(GOAL OF THE EXERCISE): Pull from the data below each line where the word "computer" occurs, and copy it.
---------- EXTRACTED DATA
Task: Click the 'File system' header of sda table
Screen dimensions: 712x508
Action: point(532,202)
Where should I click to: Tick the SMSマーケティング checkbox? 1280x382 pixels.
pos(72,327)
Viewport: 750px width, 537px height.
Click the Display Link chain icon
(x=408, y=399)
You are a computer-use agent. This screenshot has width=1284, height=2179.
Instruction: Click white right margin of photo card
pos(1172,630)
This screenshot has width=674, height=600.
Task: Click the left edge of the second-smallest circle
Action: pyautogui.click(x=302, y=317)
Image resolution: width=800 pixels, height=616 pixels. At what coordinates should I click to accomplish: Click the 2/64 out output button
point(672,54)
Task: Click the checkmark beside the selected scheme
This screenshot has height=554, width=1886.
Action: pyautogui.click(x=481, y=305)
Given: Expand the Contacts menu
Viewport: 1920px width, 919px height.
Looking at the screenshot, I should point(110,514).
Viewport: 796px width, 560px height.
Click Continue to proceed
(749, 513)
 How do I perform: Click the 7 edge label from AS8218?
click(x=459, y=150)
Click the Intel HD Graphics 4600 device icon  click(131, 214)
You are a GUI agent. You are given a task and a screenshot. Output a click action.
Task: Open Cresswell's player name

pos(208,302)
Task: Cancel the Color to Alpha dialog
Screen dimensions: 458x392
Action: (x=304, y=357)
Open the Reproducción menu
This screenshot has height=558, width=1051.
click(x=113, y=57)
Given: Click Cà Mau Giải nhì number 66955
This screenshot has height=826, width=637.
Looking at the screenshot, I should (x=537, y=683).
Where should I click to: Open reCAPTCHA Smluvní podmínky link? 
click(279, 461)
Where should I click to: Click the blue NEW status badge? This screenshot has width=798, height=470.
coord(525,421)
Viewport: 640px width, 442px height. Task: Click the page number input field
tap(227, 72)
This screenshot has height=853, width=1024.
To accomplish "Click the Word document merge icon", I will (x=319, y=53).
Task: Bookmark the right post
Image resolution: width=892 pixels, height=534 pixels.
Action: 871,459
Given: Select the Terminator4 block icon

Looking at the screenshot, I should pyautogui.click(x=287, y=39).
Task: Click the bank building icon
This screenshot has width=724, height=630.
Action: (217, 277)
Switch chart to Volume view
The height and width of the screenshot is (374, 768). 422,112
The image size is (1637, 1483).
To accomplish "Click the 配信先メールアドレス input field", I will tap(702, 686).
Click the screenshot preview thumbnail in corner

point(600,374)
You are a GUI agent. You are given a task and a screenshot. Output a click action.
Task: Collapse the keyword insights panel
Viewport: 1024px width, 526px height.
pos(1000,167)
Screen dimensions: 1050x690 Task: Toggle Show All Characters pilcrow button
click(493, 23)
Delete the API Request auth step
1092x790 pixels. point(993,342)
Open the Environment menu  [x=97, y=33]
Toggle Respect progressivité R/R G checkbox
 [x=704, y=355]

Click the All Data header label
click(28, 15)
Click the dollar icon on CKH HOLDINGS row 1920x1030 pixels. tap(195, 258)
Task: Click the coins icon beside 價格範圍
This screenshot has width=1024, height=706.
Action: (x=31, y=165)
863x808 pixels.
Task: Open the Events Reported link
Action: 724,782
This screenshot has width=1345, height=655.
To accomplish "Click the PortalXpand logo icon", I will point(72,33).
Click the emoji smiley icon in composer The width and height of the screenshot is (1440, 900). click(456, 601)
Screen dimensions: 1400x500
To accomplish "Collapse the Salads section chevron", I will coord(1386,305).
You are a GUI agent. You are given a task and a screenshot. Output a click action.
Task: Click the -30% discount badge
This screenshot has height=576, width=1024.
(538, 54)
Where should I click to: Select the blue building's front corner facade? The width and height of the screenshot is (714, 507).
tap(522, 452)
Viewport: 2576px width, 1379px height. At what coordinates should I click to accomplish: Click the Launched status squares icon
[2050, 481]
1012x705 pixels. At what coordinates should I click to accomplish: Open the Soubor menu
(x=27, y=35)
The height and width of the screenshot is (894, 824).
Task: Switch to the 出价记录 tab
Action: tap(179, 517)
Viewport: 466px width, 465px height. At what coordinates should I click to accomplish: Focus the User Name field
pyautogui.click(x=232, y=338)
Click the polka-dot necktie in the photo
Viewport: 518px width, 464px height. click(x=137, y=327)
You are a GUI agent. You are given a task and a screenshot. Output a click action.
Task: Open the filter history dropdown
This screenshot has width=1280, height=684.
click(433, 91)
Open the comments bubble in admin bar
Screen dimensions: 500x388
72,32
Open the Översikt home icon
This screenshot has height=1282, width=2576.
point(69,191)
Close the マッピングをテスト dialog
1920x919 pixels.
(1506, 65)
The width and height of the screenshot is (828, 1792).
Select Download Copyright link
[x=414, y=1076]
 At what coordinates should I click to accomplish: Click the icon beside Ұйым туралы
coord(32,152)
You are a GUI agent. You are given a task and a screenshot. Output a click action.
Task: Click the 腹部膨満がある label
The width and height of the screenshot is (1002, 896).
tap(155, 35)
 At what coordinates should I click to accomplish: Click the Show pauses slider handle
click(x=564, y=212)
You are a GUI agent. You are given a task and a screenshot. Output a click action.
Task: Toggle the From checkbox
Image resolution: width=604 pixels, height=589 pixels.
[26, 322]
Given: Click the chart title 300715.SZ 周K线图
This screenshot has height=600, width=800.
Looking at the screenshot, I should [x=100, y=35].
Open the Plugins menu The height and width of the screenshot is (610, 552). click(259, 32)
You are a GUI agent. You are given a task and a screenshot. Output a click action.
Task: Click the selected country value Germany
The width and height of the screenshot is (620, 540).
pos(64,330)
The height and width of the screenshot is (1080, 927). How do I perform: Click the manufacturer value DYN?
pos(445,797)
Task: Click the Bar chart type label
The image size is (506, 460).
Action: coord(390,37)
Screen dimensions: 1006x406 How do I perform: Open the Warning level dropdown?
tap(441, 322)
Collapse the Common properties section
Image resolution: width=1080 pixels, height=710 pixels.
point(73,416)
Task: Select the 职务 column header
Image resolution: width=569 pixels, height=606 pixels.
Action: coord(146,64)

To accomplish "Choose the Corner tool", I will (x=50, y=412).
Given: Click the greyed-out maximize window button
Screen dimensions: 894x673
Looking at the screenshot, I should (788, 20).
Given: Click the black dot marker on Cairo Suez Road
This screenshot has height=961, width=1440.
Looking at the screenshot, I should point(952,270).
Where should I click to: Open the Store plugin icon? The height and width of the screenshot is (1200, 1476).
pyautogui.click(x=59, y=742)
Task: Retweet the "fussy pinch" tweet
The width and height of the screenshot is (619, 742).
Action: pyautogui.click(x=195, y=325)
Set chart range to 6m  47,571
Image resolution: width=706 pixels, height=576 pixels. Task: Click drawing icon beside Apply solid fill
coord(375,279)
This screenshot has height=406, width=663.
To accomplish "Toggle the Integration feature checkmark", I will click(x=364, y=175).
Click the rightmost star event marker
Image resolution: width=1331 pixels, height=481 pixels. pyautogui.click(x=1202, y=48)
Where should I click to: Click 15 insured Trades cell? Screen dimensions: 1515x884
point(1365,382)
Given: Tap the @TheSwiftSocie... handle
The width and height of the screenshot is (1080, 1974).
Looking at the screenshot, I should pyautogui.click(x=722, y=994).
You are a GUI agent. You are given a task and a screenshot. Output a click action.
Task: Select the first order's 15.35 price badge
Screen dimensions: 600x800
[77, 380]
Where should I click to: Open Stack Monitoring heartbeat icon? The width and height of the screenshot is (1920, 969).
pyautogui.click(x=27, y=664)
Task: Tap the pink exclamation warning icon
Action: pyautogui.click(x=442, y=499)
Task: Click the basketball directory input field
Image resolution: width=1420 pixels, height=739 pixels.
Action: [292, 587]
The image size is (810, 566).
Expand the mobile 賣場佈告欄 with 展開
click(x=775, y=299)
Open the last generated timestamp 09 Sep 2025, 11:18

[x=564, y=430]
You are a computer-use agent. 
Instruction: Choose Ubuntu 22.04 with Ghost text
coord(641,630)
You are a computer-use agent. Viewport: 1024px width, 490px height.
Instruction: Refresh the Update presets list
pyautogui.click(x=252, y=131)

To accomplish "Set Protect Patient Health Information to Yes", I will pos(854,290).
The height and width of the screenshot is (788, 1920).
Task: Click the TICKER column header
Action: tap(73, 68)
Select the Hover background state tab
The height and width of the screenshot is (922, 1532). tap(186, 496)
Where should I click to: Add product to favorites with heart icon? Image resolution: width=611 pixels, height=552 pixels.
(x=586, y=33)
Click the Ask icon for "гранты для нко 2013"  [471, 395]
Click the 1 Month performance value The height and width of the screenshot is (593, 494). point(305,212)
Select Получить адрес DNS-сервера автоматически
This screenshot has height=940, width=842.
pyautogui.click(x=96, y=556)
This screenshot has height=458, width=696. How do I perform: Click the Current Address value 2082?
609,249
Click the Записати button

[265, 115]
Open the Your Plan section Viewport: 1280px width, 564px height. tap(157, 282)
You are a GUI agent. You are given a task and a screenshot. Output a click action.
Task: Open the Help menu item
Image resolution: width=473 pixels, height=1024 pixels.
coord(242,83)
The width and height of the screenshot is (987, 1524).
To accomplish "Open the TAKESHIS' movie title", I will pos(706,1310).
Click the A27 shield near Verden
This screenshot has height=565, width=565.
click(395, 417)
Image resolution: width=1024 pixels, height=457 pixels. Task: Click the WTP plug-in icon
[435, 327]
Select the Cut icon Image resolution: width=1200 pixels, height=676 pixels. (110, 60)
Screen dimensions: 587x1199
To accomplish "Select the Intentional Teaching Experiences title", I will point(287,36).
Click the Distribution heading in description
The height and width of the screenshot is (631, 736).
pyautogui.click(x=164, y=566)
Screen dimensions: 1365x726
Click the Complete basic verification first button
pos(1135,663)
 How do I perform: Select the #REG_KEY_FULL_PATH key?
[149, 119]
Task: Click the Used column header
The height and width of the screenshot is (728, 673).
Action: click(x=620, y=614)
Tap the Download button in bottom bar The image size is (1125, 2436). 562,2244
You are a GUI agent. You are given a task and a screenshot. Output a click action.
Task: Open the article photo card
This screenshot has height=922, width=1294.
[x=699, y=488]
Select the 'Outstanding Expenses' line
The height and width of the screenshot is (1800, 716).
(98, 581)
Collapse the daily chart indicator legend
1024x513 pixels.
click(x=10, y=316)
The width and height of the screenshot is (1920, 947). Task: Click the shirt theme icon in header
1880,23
--------------------
(TASK SOLUTION):
You are a computer-use agent. This screenshot has width=1284, height=2179.
You are a computer-use agent. 
You are a computer-use agent. Viewport: 1024px width, 490px height.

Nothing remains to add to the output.